I was listening to one of Anabelle Bugatti’s awesome We Heart Therapy videos, and she was talking about when she’s working with a Withdrawer who is “really deep in the back of the cave” with their emotions and affect. And they appear very self-sufficient, not even needing much connection.
So many Withdrawers do have access to their internal worlds, and as Anabelle said, we just need to scratch beneath the surface a little bring that out. But for some, it can feel like they are absolutely blocked from their emotions and their internal experience.
In these more rare instances, my mistake has been to try to evoke more vulnerability from their partner in session, to try to get the Withdrawer to feel moved. And, if I’m being honest, to try and get the Withdrawer to see how serious this is. I’m sometimes thinking, “If you don’t wake the f-up right now, this person will leave you!”
Debi Scimeca-Diaz named this beautifully in this video, saying, “We (the therapist) see this beautiful vulnerability and think their partner will love this – how could you not?” But the reality is that they are still caught in this confusing cycle, it’s not reading to them the same way it’s reading to us.
When I see a partner's pain and vulnerability seem like it doesn't affect their partner, I can feel SO stuck. It's so counter to how I operate that I can genuinely start to believe all the bad things in the cycle, too - this person doesn't have feelings, this person doesn't care anymore. It takes a lot of reminding myself that this IS the cycle, that when the Withdrawer sees their partner's pain, they are having an automatic reaction that doesn't look great.
Luckily, my amazing supervisor Felicia helped me see that I can name the, “looking fine, staying neutral," as the actual action tendency.
So in Step 2 it might sound like me reflecting:
Me: So right now, when you’re hearing Jane get upset at how bad she feels the relationship is, what happens for you?
Withdrawer: I don’t know, I just don’t think it’s that bad. I just think it’s a rough patch.
Me: So if I’m following you right, you tell yourself, “This isn’t so bad, things aren’t as bad as she thinks, we’re ok,” is that right?
Withdrawer: Yeah, I just think she’s being dramatic.
Me: Mmmm, it doesn’t really make sense to you why the woman you love is so upset? It’s kind of confusing?
Withdrawer: Yeah, I just don’t think it’s that bad.
Me: So when you see Jane get upset about not feeling as connected to you, you kind of think, “hey, this isn’t that bad, we're ok,” and then what do you automatically do next?
Withdrawer: I just don’t feel that upset, I try to change the subject, move on.
Me: You don’t feel so upset, and you show her, I’m ok , I’m fine? Trying to get her to be fine, too?
Withdrawer: Yeah, I want her to see we’re not that bad, so I just try to move on.
Me: Mmmhmm, so you kind of show her, I’m not so affected by this? You show her, I’m not upset? And a little underneath that is trying to get her to see things as not so bad?

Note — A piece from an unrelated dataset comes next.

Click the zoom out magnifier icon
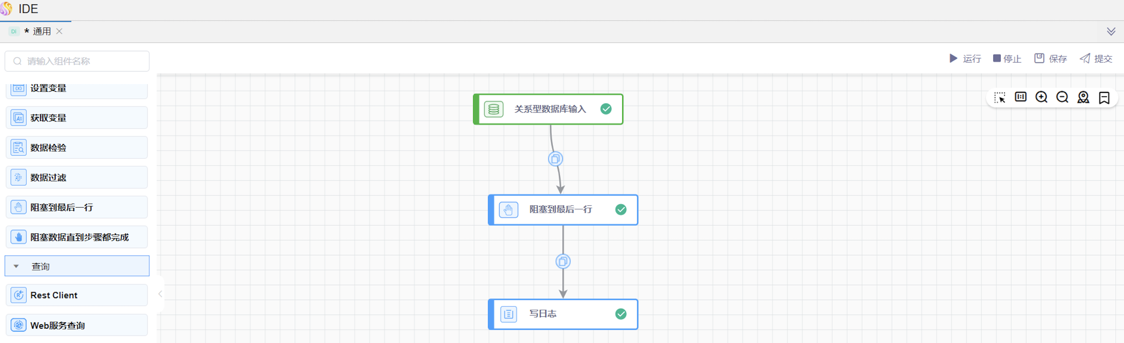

Me: Can you share this with her? It’s true, I look unaffected when you’re upset, I look fine, I’m trying to show you things aren’t so bad?

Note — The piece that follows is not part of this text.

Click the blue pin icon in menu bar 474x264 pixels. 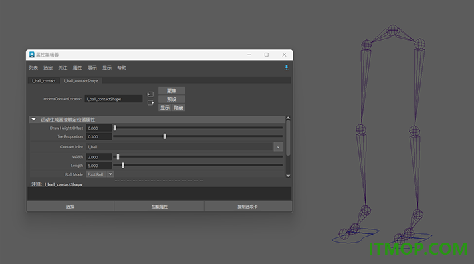coord(286,68)
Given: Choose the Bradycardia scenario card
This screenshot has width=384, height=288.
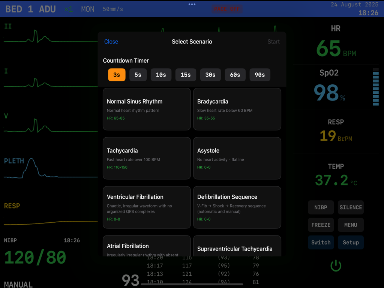Looking at the screenshot, I should click(x=237, y=109).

In an ideal world, I’d be unpacking more, repeating things more, but I often find with my really closed off Withdrawers that this process feels quite intense for them. In the beginning (and by beginning, I mean like the first 6 months, sometimes), I try not to flood them with staying too long in the interpersonal if I feel like they can’t handle it.
What my eventual goal would be is to help them see their “looking unaffected” as the action tendency, and the very thing that confirms the message to their partner that they (the Pursuer) is the only one who cares, and is hurting in the cycle. It’s sometimes hard to catch the attachment frame with Withdrawers, so here I’d be trying to tie that action tendency to not wanting their partner to be so upset. It’s hard when what we have to start with is, “She’s crazy! Everything’s fine, she’s just making a mountain out of a molehill.” Doesn’t sound like much attachment in there, right? But I try to tease out what might be motivating this person’s action tendency, with the idea that they don’t actually want to lose this relationship.
It helped me so much to think of the "looking unaffected" AS the action tendency, I hope this is helpful for you, too!